* **Exercise directions**: Search the records below for "info" and copy every line it turns up in.

* **Input data**:
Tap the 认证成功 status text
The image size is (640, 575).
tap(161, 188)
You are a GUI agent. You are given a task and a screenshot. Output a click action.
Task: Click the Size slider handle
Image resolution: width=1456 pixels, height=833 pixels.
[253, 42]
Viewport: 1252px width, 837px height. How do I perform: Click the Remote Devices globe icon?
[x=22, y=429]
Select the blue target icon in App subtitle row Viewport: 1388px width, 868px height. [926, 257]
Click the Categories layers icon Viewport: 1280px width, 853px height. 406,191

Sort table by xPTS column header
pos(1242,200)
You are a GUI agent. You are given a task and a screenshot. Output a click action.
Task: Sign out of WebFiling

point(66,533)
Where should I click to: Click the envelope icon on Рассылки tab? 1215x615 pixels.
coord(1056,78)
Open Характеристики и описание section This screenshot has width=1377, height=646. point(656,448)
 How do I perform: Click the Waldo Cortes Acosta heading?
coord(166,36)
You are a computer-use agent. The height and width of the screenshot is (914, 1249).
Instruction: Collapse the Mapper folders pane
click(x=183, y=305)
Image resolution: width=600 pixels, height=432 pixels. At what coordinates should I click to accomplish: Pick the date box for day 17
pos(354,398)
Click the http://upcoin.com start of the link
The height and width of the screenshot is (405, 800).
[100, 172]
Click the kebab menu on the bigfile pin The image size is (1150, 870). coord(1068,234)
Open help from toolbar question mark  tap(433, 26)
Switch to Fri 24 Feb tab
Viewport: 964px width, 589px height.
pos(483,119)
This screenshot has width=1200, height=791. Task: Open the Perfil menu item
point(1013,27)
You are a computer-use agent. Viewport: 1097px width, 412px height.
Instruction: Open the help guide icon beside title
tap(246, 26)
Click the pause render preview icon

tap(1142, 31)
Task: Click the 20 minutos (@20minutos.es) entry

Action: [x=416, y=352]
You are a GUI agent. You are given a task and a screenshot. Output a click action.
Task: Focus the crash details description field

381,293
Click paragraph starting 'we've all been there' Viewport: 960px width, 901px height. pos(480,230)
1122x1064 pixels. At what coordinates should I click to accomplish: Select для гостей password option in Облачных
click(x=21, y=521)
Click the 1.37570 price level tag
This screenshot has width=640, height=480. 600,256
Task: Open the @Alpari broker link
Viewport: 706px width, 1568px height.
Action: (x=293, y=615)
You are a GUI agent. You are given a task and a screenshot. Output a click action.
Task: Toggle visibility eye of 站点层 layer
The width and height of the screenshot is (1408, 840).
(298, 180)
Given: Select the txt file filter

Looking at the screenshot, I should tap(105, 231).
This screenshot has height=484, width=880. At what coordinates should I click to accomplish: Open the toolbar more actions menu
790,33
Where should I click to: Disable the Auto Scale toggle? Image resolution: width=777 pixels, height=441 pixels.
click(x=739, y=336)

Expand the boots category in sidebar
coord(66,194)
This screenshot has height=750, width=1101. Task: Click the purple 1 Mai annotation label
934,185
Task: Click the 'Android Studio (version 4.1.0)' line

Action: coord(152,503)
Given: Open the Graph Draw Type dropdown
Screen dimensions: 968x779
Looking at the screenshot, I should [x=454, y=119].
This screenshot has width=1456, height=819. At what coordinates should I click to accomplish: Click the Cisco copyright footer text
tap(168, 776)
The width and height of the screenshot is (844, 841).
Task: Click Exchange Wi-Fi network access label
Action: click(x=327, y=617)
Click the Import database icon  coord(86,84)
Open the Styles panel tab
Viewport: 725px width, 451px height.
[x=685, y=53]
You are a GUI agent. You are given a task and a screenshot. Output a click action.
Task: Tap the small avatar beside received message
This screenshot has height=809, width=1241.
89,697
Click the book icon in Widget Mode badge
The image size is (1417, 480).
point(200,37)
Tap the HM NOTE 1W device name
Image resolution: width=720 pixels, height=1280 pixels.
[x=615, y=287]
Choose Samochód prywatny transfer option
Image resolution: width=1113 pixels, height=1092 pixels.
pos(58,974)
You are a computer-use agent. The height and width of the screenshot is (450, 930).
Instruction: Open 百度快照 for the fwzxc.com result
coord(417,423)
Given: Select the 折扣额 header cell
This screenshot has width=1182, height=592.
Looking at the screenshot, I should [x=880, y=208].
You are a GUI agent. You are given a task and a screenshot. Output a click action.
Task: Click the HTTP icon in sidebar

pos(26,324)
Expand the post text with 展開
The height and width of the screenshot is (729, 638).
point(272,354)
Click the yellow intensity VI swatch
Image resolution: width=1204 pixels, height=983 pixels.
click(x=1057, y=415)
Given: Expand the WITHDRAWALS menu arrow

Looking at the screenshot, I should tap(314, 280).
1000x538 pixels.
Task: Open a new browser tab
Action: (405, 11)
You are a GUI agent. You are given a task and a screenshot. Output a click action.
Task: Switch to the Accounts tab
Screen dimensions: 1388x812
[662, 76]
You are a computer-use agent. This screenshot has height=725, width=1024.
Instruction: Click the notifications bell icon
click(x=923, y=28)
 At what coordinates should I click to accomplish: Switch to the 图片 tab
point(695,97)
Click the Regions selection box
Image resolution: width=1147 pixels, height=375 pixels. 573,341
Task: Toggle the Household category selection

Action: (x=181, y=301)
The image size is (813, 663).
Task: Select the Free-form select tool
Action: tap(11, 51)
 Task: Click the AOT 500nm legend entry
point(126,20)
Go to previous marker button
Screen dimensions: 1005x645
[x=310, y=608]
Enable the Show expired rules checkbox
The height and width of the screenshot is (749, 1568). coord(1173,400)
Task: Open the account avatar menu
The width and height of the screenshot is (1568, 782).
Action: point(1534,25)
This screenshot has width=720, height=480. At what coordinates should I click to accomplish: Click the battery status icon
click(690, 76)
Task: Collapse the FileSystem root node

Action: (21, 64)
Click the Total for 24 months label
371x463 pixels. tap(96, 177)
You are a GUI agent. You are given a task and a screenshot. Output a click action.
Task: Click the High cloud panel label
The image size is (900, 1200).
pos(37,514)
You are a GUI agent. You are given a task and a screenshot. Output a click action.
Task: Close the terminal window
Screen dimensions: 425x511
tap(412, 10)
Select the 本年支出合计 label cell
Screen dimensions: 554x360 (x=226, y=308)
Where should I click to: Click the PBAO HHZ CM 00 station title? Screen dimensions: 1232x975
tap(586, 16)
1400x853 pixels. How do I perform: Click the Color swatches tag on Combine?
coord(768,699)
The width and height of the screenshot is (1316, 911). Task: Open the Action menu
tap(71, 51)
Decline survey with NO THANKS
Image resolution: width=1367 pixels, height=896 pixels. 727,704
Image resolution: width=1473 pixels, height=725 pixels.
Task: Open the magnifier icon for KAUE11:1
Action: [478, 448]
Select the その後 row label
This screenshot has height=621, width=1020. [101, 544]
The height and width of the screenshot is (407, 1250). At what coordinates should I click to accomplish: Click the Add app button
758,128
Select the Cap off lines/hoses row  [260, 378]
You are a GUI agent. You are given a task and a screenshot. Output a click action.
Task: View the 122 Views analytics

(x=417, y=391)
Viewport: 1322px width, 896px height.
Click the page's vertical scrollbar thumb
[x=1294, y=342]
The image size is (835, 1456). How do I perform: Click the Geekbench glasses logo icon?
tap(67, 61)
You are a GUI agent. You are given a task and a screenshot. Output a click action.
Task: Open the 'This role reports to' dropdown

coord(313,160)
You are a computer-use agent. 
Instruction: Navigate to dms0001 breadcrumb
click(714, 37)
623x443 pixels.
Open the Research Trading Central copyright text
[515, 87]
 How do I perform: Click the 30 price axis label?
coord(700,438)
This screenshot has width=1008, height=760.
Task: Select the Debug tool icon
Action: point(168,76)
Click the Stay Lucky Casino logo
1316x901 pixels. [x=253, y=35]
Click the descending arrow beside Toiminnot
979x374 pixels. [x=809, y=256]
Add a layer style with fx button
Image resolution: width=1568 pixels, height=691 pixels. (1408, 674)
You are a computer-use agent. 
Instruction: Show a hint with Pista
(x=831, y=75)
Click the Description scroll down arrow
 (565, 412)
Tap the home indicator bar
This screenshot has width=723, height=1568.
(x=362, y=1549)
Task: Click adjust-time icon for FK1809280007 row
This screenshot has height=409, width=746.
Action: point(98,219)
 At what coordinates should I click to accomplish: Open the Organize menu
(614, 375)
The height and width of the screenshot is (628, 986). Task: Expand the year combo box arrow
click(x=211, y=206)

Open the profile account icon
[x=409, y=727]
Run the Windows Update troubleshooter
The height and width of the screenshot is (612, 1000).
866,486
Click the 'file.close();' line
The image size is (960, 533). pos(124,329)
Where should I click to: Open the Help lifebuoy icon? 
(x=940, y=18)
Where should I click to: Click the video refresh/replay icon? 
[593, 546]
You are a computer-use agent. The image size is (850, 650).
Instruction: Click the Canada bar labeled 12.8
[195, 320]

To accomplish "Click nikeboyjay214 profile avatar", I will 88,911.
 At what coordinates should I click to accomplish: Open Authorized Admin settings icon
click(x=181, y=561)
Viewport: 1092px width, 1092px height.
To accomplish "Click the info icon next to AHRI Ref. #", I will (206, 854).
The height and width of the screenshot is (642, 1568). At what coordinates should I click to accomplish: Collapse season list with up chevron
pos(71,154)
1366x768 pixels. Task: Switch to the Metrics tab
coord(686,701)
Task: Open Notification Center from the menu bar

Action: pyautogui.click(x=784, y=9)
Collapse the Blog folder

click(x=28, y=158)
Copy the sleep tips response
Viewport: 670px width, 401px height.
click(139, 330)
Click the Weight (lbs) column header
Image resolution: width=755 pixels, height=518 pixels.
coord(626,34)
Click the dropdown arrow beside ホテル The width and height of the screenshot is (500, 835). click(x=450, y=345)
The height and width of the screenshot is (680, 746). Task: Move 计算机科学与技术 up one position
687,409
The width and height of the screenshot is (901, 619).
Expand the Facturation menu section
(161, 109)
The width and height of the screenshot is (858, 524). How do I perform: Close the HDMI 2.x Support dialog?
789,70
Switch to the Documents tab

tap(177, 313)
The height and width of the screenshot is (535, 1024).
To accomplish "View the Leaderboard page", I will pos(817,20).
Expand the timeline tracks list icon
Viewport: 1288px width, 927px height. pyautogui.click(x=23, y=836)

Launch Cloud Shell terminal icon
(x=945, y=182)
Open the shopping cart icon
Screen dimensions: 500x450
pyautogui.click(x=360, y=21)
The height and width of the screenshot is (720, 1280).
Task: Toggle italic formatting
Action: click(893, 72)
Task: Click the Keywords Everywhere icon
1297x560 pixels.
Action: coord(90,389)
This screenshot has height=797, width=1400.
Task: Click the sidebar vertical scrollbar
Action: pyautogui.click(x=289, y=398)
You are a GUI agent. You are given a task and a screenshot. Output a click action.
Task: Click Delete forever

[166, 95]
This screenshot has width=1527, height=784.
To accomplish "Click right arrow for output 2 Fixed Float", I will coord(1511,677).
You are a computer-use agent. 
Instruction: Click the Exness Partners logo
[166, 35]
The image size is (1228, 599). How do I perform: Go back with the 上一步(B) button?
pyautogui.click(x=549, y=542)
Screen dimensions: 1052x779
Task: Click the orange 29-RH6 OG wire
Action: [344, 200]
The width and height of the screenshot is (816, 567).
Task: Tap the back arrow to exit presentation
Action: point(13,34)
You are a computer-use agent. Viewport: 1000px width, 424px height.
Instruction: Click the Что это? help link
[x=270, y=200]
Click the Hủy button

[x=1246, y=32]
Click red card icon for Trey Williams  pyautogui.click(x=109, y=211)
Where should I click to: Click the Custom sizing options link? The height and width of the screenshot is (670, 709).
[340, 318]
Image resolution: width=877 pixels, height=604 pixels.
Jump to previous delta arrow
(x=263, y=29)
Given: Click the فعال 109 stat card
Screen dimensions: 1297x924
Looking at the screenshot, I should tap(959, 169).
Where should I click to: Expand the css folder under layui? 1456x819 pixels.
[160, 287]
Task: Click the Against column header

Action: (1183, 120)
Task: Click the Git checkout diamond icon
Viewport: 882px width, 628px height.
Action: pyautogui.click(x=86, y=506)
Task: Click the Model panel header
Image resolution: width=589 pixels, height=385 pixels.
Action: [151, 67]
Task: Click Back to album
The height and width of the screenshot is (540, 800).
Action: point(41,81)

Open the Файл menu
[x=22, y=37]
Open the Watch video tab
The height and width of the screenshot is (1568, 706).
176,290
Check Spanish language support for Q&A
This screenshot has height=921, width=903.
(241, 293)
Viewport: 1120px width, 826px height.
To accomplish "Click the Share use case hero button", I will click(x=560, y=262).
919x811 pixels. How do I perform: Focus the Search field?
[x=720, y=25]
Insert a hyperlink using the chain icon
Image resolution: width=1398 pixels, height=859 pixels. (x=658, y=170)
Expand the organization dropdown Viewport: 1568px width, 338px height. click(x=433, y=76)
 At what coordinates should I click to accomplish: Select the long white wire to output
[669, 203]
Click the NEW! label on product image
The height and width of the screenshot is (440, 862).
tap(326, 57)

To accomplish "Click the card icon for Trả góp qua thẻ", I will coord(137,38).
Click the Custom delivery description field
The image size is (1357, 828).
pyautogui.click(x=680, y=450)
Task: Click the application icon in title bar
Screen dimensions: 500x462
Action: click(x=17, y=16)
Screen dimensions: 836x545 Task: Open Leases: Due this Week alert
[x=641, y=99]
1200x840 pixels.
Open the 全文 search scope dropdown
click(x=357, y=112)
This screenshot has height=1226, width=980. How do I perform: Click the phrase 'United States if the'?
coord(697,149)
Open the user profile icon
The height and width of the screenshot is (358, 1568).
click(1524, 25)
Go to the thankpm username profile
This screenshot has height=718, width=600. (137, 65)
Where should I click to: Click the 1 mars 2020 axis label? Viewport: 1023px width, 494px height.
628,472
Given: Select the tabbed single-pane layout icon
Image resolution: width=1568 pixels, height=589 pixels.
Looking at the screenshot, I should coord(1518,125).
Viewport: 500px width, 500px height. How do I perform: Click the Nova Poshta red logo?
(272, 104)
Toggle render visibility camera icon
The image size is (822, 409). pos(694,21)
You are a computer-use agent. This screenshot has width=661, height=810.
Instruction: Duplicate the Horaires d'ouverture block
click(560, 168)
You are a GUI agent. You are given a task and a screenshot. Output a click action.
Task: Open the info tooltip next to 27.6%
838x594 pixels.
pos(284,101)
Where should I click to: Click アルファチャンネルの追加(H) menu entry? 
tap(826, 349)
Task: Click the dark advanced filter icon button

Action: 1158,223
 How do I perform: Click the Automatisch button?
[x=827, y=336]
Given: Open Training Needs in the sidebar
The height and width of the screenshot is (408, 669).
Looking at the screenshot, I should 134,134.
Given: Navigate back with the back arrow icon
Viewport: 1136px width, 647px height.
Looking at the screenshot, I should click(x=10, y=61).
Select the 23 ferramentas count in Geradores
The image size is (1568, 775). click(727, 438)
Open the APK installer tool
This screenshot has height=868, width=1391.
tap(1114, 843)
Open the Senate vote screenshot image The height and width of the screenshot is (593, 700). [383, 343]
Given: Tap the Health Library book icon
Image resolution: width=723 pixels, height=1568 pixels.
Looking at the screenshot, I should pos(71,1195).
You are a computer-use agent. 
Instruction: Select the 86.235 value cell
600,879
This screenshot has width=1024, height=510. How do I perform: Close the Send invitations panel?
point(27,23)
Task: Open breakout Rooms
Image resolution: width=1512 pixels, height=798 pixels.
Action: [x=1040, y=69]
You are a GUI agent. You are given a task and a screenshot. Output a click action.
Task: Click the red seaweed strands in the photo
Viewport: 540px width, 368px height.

* **Final answer**:
To accomplish "Click the info icon next to AHRI Ref. #", I will (206, 854).
Task: Open the info tooltip next to 27.6%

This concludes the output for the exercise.